От растерянности я забормотал что-то про школу, про хоккей, про Дом пионеров и даже про «Уголок самообслуживания».
— Вы его не обижайте у меня! — так же строго, обернувшись к Кольке и второму парню, в котором я узнал Петьку Чурбакова, сказал Петр Терентьевич. — Это парень свой… Да вот вам, кстати, и третий. Берите с собой. Он мальчонка расторопный, ничего, что ростом неказист. Я сейчас еще мешок вынесу.
Петр Терентьевич скрылся за воротами. Мальчишки разглядывали меня с любопытством.
— Так ты, значит, с Терентьичем-то знаком? — протянул Колька. — А мы тебя тогда чуть не излупили… Сказал бы, так никто бы тебя и не тронул.

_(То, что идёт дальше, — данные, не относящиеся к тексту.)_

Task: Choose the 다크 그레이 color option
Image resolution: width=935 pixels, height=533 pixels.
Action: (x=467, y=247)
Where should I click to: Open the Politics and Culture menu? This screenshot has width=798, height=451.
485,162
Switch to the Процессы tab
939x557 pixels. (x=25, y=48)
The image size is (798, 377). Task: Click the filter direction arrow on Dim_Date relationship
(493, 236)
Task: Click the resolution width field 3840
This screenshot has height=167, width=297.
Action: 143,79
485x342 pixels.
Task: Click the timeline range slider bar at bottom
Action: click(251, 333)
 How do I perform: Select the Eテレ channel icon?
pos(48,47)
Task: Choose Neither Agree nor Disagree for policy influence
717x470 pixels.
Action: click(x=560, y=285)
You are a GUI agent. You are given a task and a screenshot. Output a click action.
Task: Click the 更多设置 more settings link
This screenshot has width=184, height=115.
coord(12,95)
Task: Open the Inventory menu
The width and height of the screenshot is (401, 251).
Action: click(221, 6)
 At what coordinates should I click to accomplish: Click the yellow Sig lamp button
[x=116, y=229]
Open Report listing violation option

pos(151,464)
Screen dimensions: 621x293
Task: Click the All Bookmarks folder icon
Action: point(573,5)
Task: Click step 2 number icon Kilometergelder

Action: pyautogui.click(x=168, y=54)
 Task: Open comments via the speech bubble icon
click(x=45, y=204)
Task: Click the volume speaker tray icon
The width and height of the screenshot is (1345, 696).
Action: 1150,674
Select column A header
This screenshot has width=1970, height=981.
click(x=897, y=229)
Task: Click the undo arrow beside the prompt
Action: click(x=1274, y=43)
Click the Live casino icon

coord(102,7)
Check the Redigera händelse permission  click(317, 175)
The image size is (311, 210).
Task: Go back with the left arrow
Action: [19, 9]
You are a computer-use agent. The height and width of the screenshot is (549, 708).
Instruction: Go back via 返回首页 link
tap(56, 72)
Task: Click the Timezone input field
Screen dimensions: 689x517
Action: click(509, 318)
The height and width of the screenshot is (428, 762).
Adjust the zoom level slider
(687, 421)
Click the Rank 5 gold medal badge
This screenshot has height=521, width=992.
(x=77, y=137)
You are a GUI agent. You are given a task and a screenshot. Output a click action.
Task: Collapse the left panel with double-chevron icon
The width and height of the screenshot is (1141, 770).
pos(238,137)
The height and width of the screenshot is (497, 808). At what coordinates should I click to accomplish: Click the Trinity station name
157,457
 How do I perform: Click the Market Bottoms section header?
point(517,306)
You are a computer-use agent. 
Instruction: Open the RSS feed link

— Ну да, не тронул! Вы как налетели!..
— Ладно, не дрейфь, — миролюбиво усмехнулся Поскакалов. — С нами не пропадешь. — И добавил с уважением: — А дружок-то твой здорово дерется. Так дал мне в глаз, что до сих пор чешется.
Скрипнула калитка.
— Вот, берите еще один, — сказал Петр Терентьевич, протягивая сверток, такой же, какие были у Кольки и у Петьки. — Ну, и айда. Только глядите у меня! Чтобы без шуму. — Он постоял немного, осматривая нас всех по очереди, поманил пальцем Кольку и что-то шепнул ему, кивнув в мою сторону.
— Пошли, — коротко и угрюмо позвал нас Поскакалов.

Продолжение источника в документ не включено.